Brothers, who bought the filly on behalf of a partnership group that is still forming, said his final bid was near the top of where he was prepared to go. "I didn't think I would be able to get her. I was pretty tapped out."
The buyer said the filly progressed from the Fasig-Tipton Gulfstream two-year-olds in training sale in March from which she was withdrawn after working an eighth-mile in :10 2/5.
"She's grown up some and she's levelled out," Brothers said. "She was a little hip-high at the sale down there. She's really kept coming into herself."
Randy Hartley, who said the chestnut filly was one of the fastest juveniles he and partner Dean De Renzo have consigned in a long time, was pleased with the outcome, although he would have preferred a higher price.
"You always want more when you have one that works like that and with that pedigree, but we're pleased," the horseman said. "I guess that's just what the market is calling for today."
Although his Smart Strike filly met the criteria of buyers at the top of the market, Hartley said the first session epitomised the polarisation seen earlier in the year.
"It's like we're just peddling horses," the consignor said. "It feels like a different market here this year. Everybody is on the same horses, so you just hope you have a few of those to make up for the others. We've lost money on almost everything we've sold today except for the big filly. But you just can't keep them. I hope people get good deals and come back next year and buy more off of us."
Two fillies sired by Into Mischief shared the Monday's second-highest price of $425,000.
Marrette Farrell, acting on behalf of Speedway Stables, went to that level for an Into Mischief filly from McKathan Bros, agent. Out of the stakes-placed American Chance mare So Long Sonoma, the filly was bred in Kentucky by JD Stuart, PC Bance, and Burning Daylight Farm.
"I loved her demeanour in the back walking ring," Farrell said. "She showed so much class. She is a very powerful filly and I think she will come around relatively early."

ENTRIES PROVIDED:
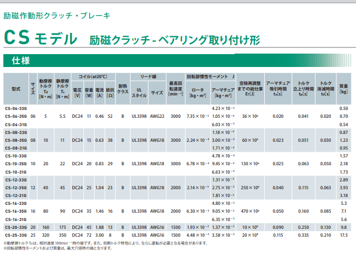
Task: Select model name CS-10-31G
Action: click(x=16, y=172)

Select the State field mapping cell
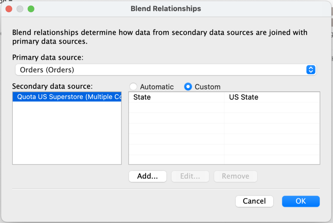point(176,97)
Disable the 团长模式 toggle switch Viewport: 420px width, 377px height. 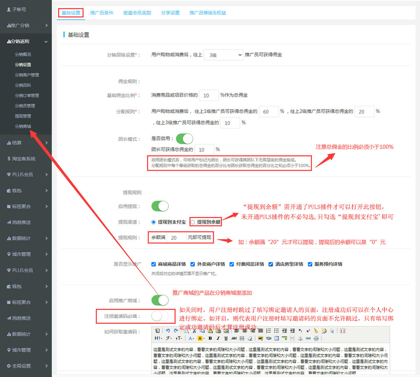click(x=184, y=138)
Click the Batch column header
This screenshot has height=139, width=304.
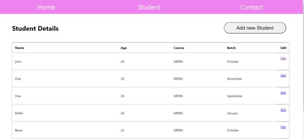point(231,48)
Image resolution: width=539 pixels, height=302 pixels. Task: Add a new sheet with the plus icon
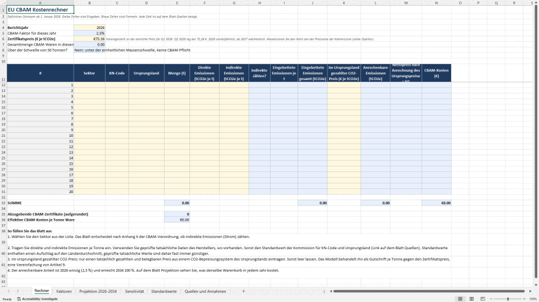point(243,291)
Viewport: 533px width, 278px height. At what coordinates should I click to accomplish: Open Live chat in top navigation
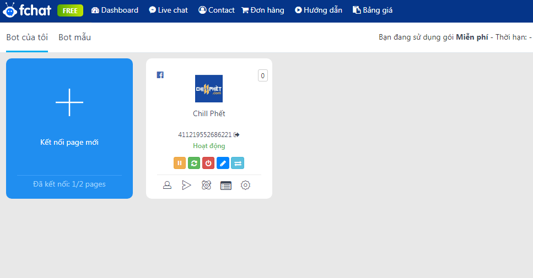click(x=168, y=10)
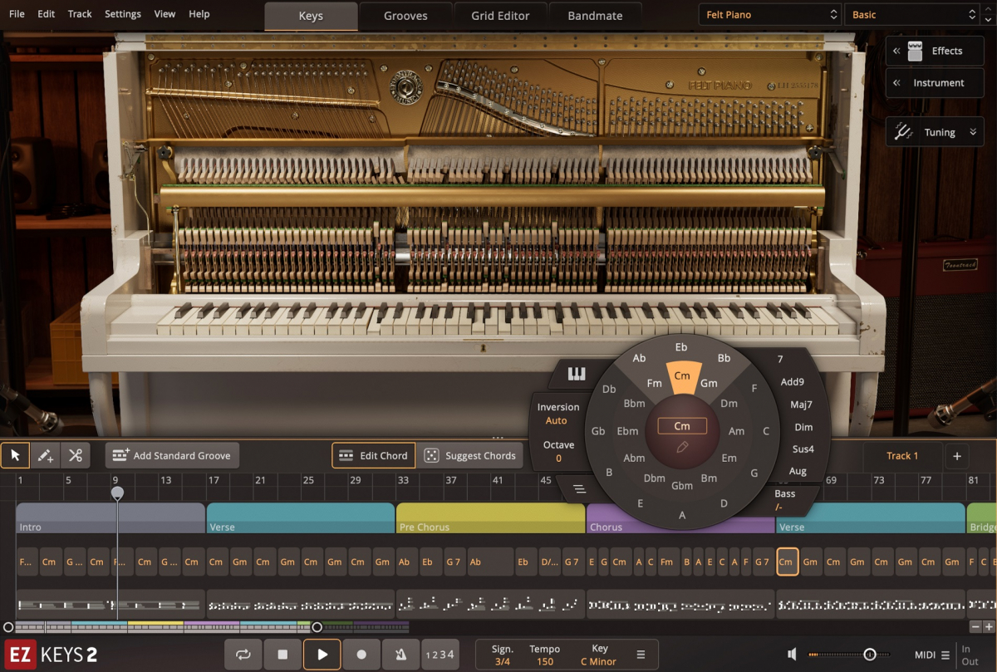Select the Pre Chorus song section block
The image size is (997, 672).
[x=490, y=518]
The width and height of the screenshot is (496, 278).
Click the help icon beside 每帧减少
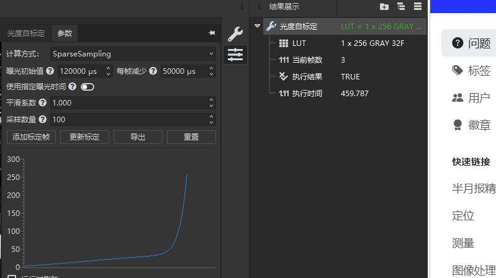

ABOUT THIS TASK:
In the horse sale report, what price did the two fillies sired by Into Mischief share?

EXERCISE OUTPUT:
$425,000, the second-highest price on Monday.